### Instructions to follow
Please report how many lines of the listing contain the string "icon", giving the number only.

### Task data
- - -

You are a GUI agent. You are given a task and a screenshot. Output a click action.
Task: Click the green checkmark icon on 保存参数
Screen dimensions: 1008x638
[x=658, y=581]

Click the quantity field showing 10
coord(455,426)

- - -

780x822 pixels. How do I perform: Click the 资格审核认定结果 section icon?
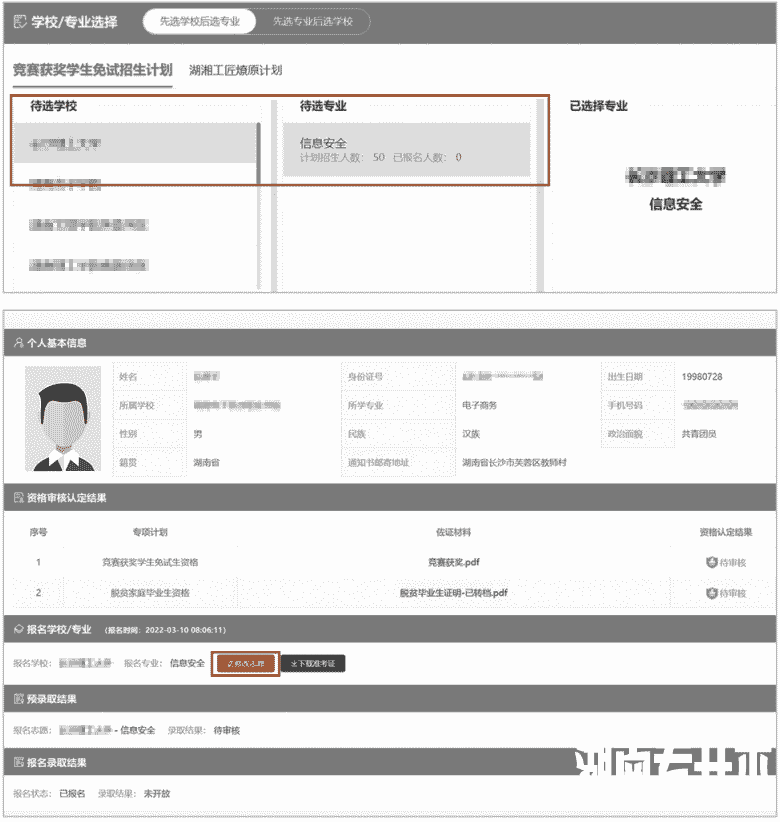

- - -

### Answer to the exercise
2